Nobel Prize in Physiology/Medicine 2025: Peripheral Immune Tolerance

The immune system is one of the more complex systems of the human body, consisting of organs, such as the spleen and thymus, numerous types of cells and over 1,500 proteins. What differentiates the immune system from other systems is that it has to decide what is a foreign body and what is not – in other words, what is “self” and what is “non-self”.

Attacking the Wrong Target

For decades, scientists have known that this delicate balancing act can sometimes malfunction and attack the body’s own cells, giving rise to autoimmune diseases. In the 1970s, Richard K. Gershon and his team demonstrated that suppressor T cells can control immune responses, and may sometimes tolerate particular antigens, such as viruses or tumors.

Breakthroughs After a Quiet Phase

Despite these advances, the field entered a quiet phase, waiting for the important developments in molecular biology techniques to move forward. In 1995, Shimon Sakaguchi at the Tsukuba Life Science Center in Japan, found that T cells with the activation marker CD25+ protected mice from autoimmune diseases, down-regulating the immune response.

Over time, suppressor T cells became known as regulatory T cells (Tregs). Some of these cells develop in the thymus, where central immune tolerance takes place. Other T cells originate in secondary lymphoid organs, such as lymph nodes and the spleen, which constitute peripheral immune tolerance.

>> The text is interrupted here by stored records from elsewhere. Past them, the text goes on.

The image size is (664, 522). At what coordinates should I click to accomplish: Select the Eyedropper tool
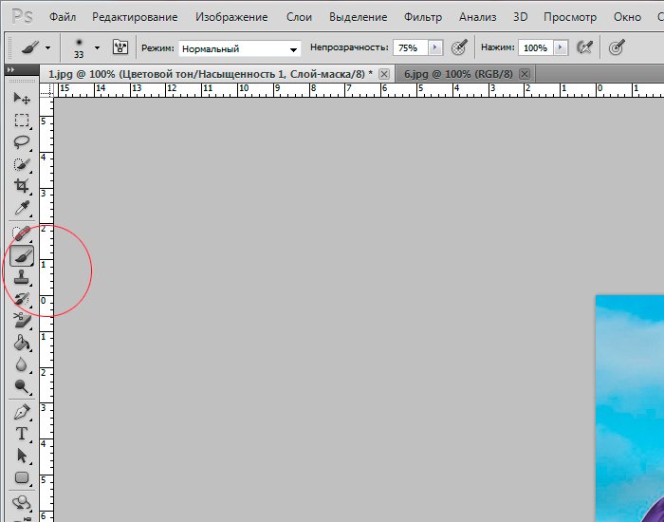click(22, 209)
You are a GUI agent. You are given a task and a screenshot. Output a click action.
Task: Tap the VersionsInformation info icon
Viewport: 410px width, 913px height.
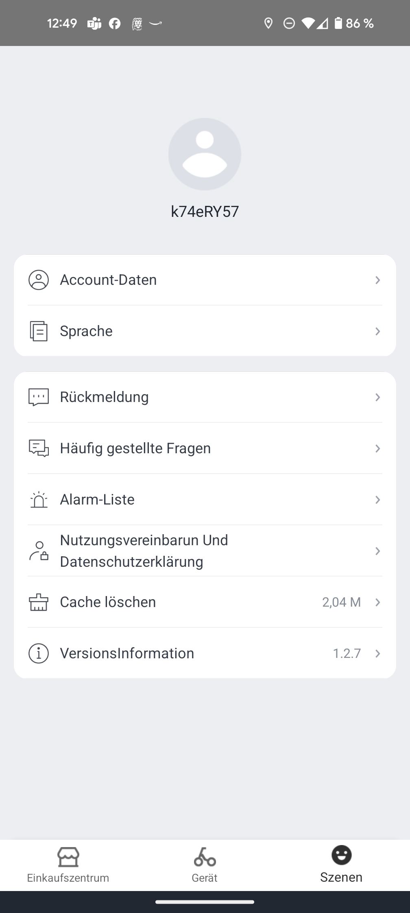[39, 653]
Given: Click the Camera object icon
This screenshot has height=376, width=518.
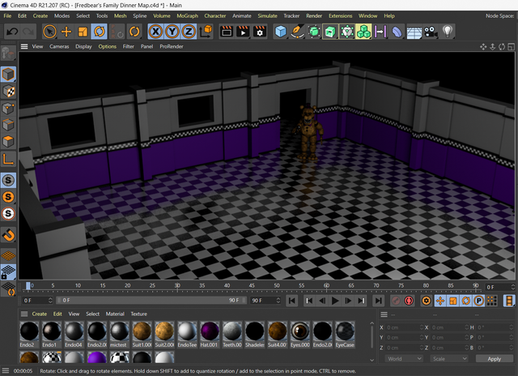Looking at the screenshot, I should click(431, 32).
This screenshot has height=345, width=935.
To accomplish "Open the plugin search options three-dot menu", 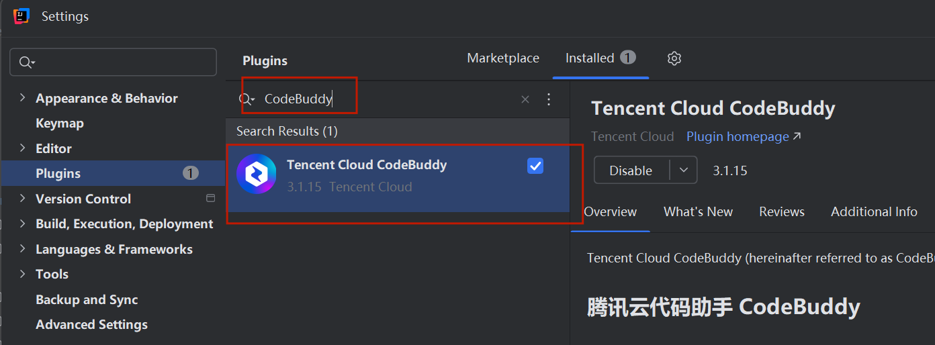I will 549,99.
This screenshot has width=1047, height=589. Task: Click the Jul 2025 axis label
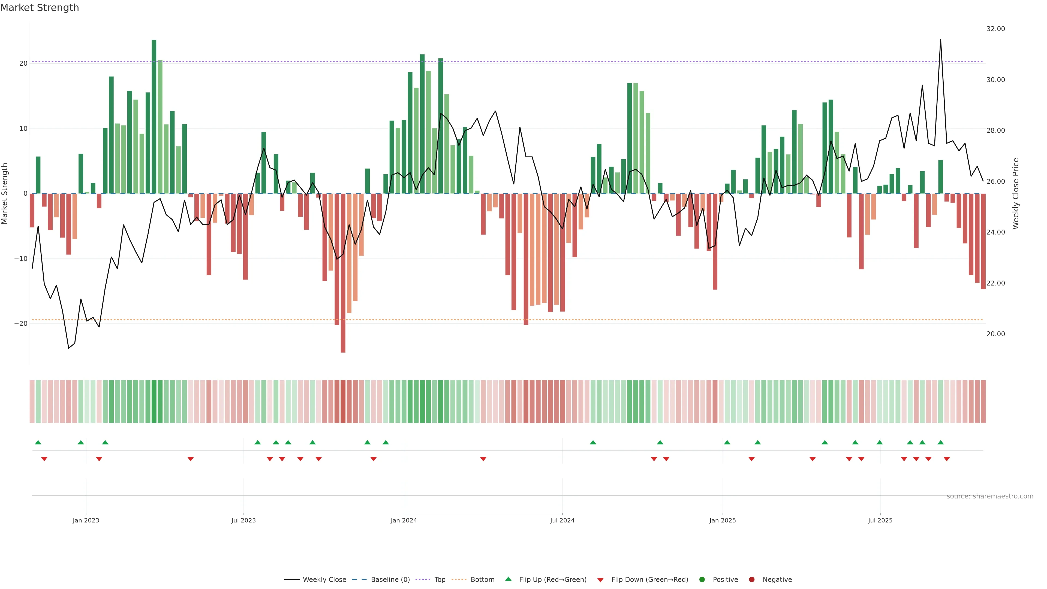880,520
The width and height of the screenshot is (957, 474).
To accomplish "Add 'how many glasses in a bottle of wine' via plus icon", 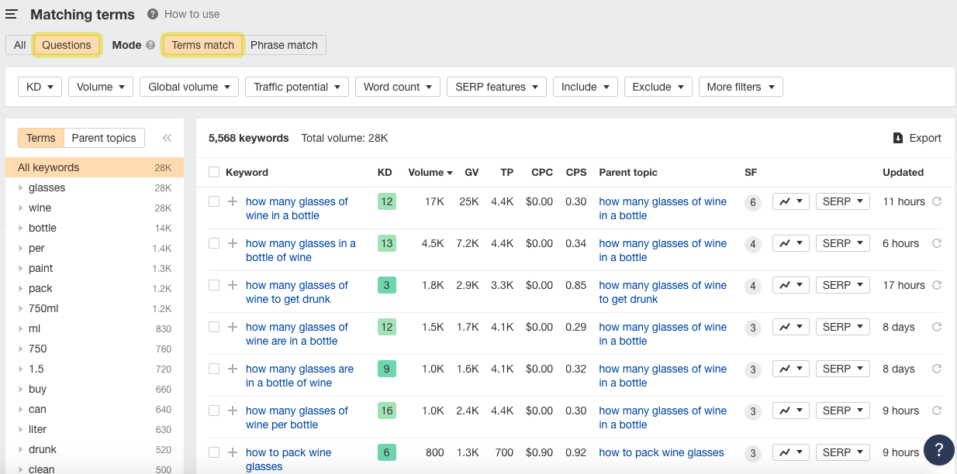I will tap(232, 242).
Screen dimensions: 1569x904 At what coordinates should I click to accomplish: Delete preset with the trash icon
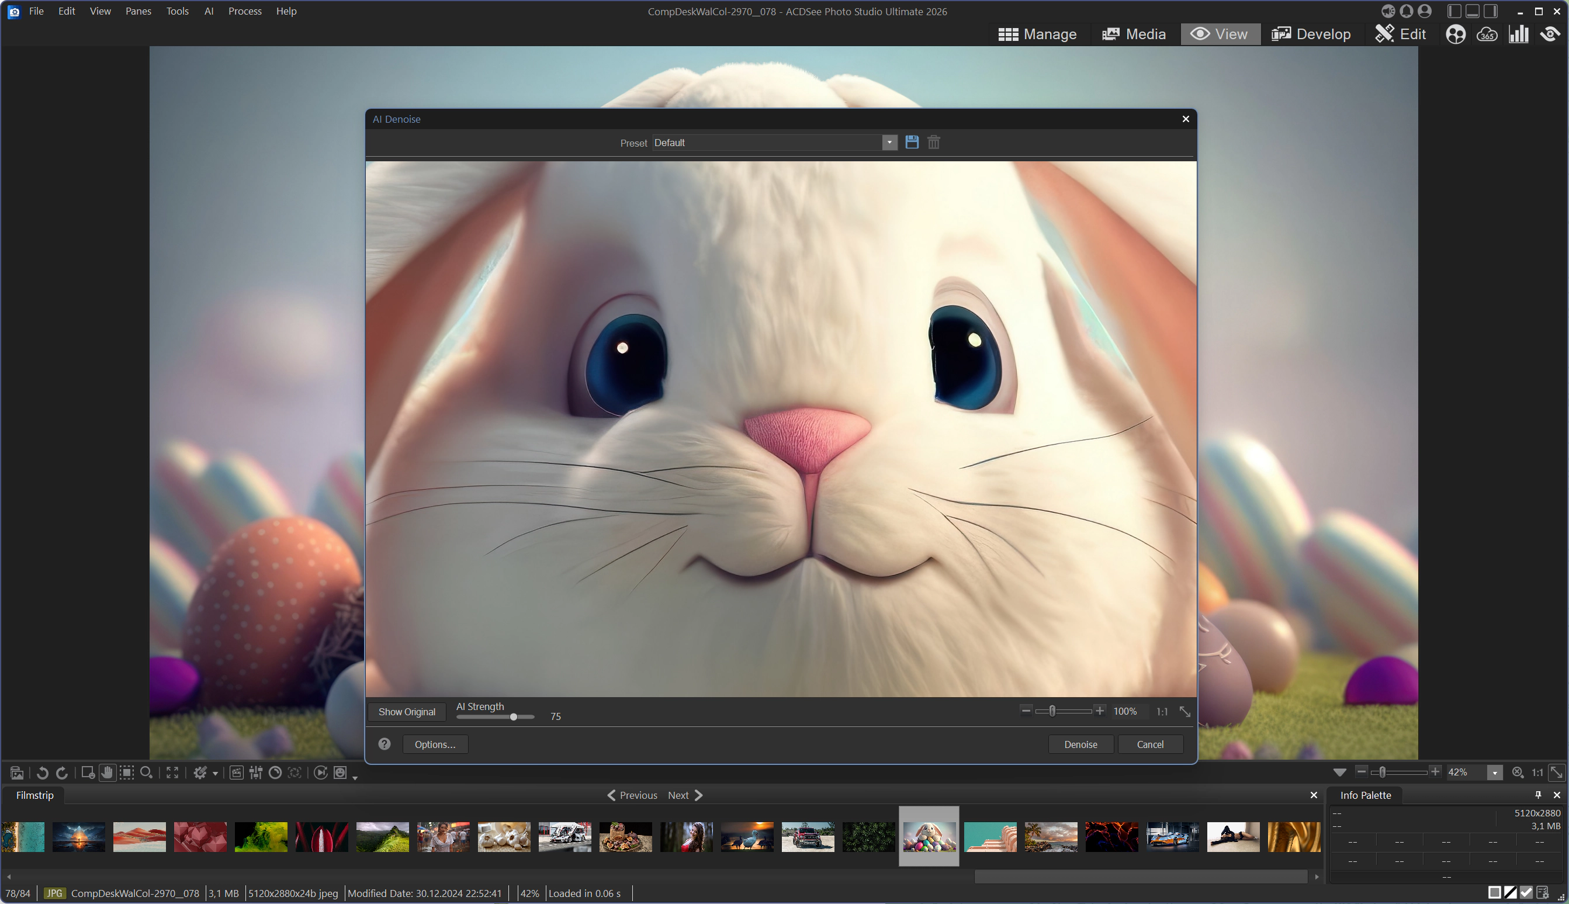point(933,142)
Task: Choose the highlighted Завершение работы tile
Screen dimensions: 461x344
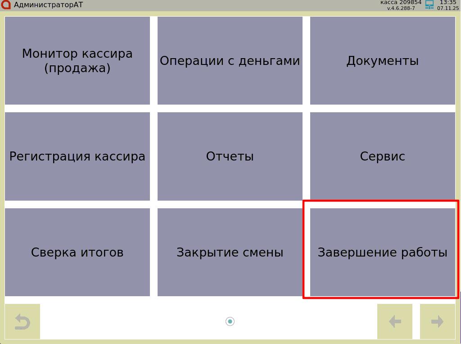Action: pos(383,252)
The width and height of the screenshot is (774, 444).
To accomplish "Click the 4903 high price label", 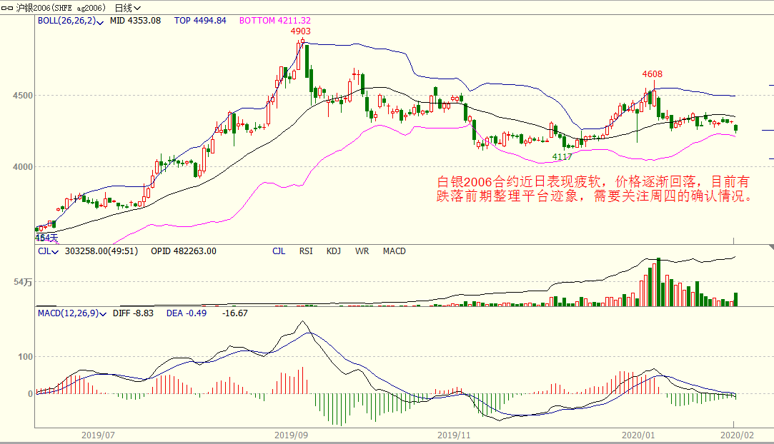I will [x=300, y=31].
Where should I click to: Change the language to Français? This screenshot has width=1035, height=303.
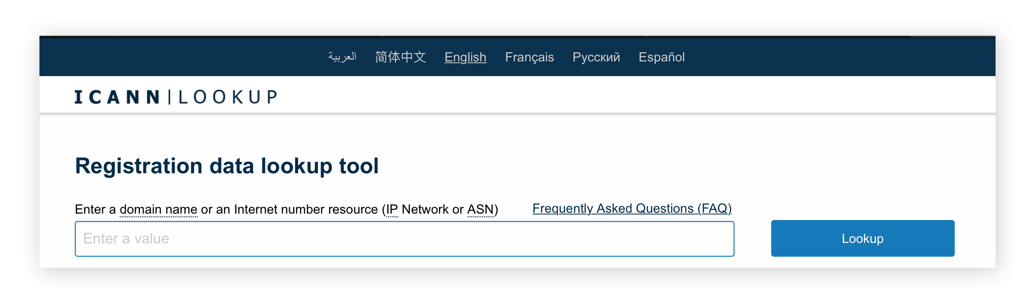point(529,57)
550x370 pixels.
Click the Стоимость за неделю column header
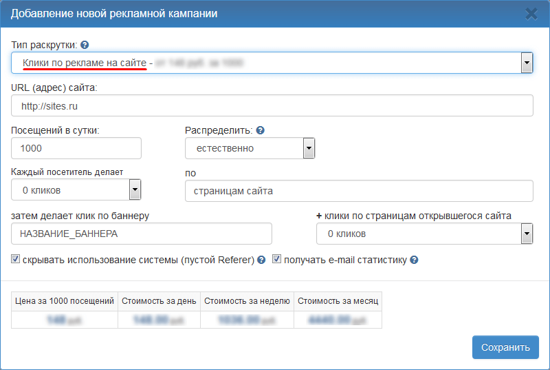point(247,301)
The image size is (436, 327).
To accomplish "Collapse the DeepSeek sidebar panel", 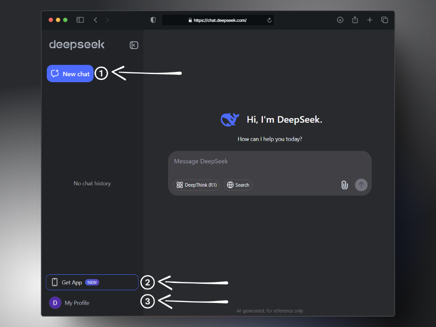I will click(x=134, y=45).
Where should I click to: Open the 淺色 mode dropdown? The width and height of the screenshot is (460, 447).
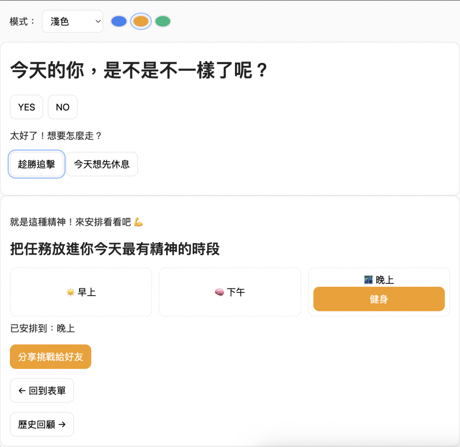(72, 22)
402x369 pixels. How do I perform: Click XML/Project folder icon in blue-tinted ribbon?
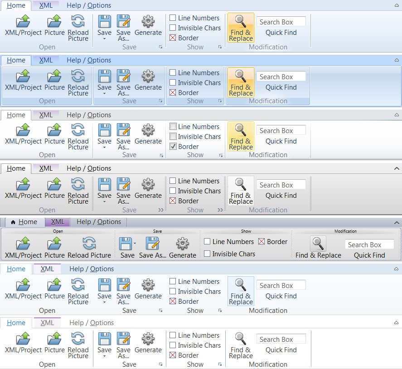(x=23, y=76)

Several years after Sakaguchi’s discovery, Fred Ramsdell and Mary E. Brunkow, both working in the biotherapeutics industry, proved that scurfy, a lethal autoimmune disease in mice, is caused by a mutation in the Foxp3 gene. Afterwards, they found that IPEX syndrome, a human genetic disease of the immune system, is also caused by this mutation. Foxp3 is now known to be the main regulatory gene that controls the development of Tregs.

“We must continue working on our research with the hope that it can be applied in the clinic,” said Sakaguchi soon after learning he had won the Nobel Prize. Fred Ramsdell echoed this thought: “Now, you can turn this discovery from the year 2000 into an actual drug.”

This Nobel Prize emphasizes that Nobel Prize-worthy work flourishes in both academia and biotech companies. “Biotech brings together people from different skillsets who are incredibly good at what they do,” said Ramsdell.

“It’s amazing how much the science has changed,” said Brunkow, highlighting the work-intensive quest to find the exact mouse mutation responsible for the immune defect.

The discoveries are decades old, and the Nobel Prize winners were taken completely by surprise when they learned that they were this year’s recipients. They did the research “thinking it was important, but not knowing exactly how,” said Ramsdell. Yet another example of the value of basic science.